The book closes with and adventure titled “One Man Army” that’s pretty clever, and explores just how wrong things can go with Alpha Complex’s cloning system even when the cloning itself comes off without a hitch. It’s a fine adventure and would work perfectly well for Troubleshooter characters too, if you didn’t want to have Armed Forces characters—though of course, if you didn’t want those, you probably wouldn’t bother with this book.
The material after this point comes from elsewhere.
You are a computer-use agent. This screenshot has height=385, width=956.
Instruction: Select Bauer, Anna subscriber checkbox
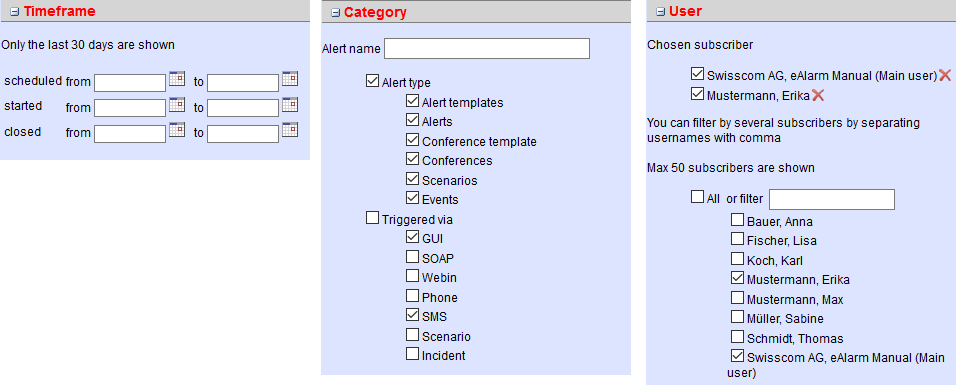737,220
In summary, I think what people say about the later Paranoia XP books is right: they are a little disappointing, cosmetically: the internal art, the layout, and the editing all leave one longing for when Allen Varney and Jim Holloway were still directly involved. (Ryder-)Hanrahan seems to have drafted the book in a little bit of a hurry, but I honestly suspect that this is mostly a function of poor editorial oversight. (A problem that, apparently, persisted with Mongoose into the second-most recent version of Paranoia.) That said, if you were looking for a twist on the usual approach to Alpha Complex, The Thin Green Line could easily provide you with that, as long as you’re willing to do a lot of the work in terms of adventure design and prep. There are enough parallels between a Troubleshooters game and the kind of Armed Forces game this book suggests is possible, but ultimately Hanrahan does the concept (like Troubleshooters, but even crazier!) a fair bit better in his later Internal Security book for the 25th Anniversary edition of Paranoia.